From mboxrd@z Thu Jan  1 00:00:00 1970
Return-Path: <linux-kernel-owner+w=401wt.eu-S1757413AbZJKKvL@vger.kernel.org>
Received: (majordomo@vger.kernel.org) by vger.kernel.org via listexpand
	id S1757413AbZJKKvL (ORCPT <rfc822;w@1wt.eu>);
	Sun, 11 Oct 2009 06:51:11 -0400
Received: (majordomo@vger.kernel.org) by vger.kernel.org id S1756675AbZJKKvG
	(ORCPT <rfc822;linux-kernel-outgoing>);
	Sun, 11 Oct 2009 06:51:06 -0400
Received: from mga14.intel.com ([143.182.124.37]:7638 "EHLO mga14.intel.com"
	rhost-flags-OK-OK-OK-OK) by vger.kernel.org with ESMTP
	id S1756352AbZJKKvD (ORCPT <rfc822;linux-kernel@vger.kernel.org>);
	Sun, 11 Oct 2009 06:51:03 -0400
X-ExtLoop1: 1
X-IronPort-AV: E=Sophos;i="4.44,541,1249282800"; 
   d="scan'208";a="197615364"
Date: Sun, 11 Oct 2009 18:50:12 +0800
From: Wu Fengguang <fengguang.wu@intel.com>
To: Peter Zijlstra <a.p.zijlstra@chello.nl>
Cc: Jan Kara <jack@suse.cz>, Andrew Morton <akpm@linux-foundation.org>,
       Theodore Tso <tytso@mit.edu>, Christoph Hellwig <hch@infradead.org>,
       Dave Chinner <david@fromorbit.com>,
       Chris Mason <chris.mason@oracle.com>,
       "Li, Shaohua" <shaohua.li@intel.com>,
       Myklebust Trond <Trond.Myklebust@netapp.com>,
       "jens.axboe@oracle.com" <jens.axboe@oracle.com>,
       Nick Piggin <npiggin@suse.de>,
       "linux-fsdevel@vger.kernel.org" <linux-fsdevel@vger.kernel.org>,
       Richard Kennedy <richard@rsk.demon.co.uk>,
       LKML <linux-kernel@vger.kernel.org>
Subject: Re: [PATCH 01/45] writeback: reduce calls to global_page_state in
	balance_dirty_pages()
Message-ID: <20091011105012.GB10409@localhost>
References: <20091007073818.318088777@intel.com> <20091007074901.251116016@intel.com> <20091009151230.GF7654@duck.suse.cz> <1255101512.8802.65.camel@laptop> <20091009154759.GJ7654@duck.suse.cz> <20091011022813.GA21315@localhost> <1255247080.11081.3.camel@twins>
MIME-Version: 1.0
Content-Type: text/plain; charset=gb2312
Content-Disposition: inline
In-Reply-To: <1255247080.11081.3.camel@twins>
User-Agent: Mutt/1.5.18 (2008-05-17)
Sender: linux-kernel-owner@vger.kernel.org
List-ID: <linux-kernel.vger.kernel.org>
X-Mailing-List: linux-kernel@vger.kernel.org

On Sun, Oct 11, 2009 at 03:44:40PM +0800, Peter Zijlstra wrote:
> On Sun, 2009-10-11 at 10:28 +0800, Wu Fengguang wrote:
> > 
> > Note that the total limit check itself may not be sufficient.
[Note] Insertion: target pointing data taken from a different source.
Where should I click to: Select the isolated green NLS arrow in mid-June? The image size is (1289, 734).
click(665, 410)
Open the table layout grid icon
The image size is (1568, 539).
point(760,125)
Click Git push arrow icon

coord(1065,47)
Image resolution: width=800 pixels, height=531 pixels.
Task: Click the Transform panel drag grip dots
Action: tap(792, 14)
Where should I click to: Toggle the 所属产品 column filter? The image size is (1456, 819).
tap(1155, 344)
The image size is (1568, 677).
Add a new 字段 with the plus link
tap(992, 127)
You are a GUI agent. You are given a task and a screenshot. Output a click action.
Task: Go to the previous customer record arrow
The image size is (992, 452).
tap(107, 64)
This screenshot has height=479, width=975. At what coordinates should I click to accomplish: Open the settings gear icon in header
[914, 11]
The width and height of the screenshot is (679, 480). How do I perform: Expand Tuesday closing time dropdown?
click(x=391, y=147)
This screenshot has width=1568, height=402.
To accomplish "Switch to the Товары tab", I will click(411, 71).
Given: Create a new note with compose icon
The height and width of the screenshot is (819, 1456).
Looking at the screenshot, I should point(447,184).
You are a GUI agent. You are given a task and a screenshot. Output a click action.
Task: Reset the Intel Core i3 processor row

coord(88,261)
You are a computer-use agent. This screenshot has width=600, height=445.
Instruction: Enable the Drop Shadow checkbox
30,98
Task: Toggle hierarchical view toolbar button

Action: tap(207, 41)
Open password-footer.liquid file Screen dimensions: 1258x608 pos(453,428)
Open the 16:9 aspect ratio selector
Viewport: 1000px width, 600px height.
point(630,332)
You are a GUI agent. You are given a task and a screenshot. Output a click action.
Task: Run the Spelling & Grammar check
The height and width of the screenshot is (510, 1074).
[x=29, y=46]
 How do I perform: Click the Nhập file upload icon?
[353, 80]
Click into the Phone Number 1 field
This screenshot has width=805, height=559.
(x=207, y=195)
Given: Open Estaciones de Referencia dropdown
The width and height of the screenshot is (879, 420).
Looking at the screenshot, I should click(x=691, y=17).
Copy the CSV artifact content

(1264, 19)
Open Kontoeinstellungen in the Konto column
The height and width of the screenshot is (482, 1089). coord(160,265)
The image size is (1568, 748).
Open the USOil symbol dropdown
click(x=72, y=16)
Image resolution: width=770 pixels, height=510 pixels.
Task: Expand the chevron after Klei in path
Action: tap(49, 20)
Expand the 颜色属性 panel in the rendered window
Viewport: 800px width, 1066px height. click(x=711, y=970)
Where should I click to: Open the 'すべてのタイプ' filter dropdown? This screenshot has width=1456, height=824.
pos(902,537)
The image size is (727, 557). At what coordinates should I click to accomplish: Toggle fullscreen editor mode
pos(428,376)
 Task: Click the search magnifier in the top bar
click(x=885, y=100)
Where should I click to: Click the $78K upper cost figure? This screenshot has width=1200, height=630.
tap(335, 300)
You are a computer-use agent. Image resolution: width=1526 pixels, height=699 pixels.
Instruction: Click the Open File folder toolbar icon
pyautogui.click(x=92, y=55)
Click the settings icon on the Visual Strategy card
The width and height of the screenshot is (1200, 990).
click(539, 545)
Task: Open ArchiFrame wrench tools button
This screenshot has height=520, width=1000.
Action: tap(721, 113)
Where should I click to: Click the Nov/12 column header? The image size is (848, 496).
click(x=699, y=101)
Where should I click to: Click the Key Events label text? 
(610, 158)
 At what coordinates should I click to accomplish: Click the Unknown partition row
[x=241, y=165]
For
> > example, there are no nr_writeback limit for NFS (and maybe btrfs)
> > after removing the congestion waits.  Therefore it is very possible
> > 
> >         nr_writeback => dirty_thresh
> >         nr_dirty     => 0
> > 
> > which is obviously undesirable: everything newly dirtied are soon put
> > to writeback. It violates the 30s expire time and the background
> > threshold rules, and will hurt write-and-truncate operations (ie. temp
> > files).
> > 
> > So the better solution would be to impose a nr_writeback limit for
> > every filesystem that didn't already have one (the block io queue).
> > NFS used to have that limit with congestion_wait, but now we need
> > to do a wait queue for it.
> > 
> > With the nr_writeback wait queue, it can be guaranteed that once
> > balance_dirty_pages() asks for writing 1500 pages, it will be done
> > with necessary sleeping in the bdi flush thread. So we can safely
> > remove the loop and double checking of global dirty limit in
> > balance_dirty_pages().
> 
> nr_reclaim = nr_dirty + nr_writeback + nr_unstable, so anything calling
> into balance_dirty_pages() would still block on seeing such large
> amounts of nr_writeback.

Our terms are a bit different. In my previous mail,
        nr_reclaim = nr_dirty + nr_unstable
nr_writeback is added separated when comparing with dirty_thresh, just
as the code in balance_dirty_pages().

But that's fine. You are right that the application will be blocked
and dirty limit be guaranteed, if we do
        while (over dirty limit) {
                bdi_writeback_wait(pages to write);
        }

But it has a problem: as long as the bdi-flush thread for NFS don't
limit nr_writeback, its nr_writeback will grow to near
(dirty_thresh-nr_unstable), and its nr_dirty will approach 0.
That's not desirable.

So I did this:
-       while (over dirty limit) {
+       if (over dirty limit) {
                bdi_writeback_wait(pages to write);
        }
_after_ adding the NFS nr_writeback wait queue ([PATCH 20/45] NFS:
introduce writeback wait queue). With that it's safe to remove the
loop.

> Having the constraint nr_dirty + nr_writeback + nr_unstable <
> dirty_thresh should ensure we never have nr_writeback > dirty_thresh,
> simply because you cannot dirty more, which then cannot be converted to
> more writeback.
> 
> Or am I missing something?

You are right with the assumption that the loop is still there.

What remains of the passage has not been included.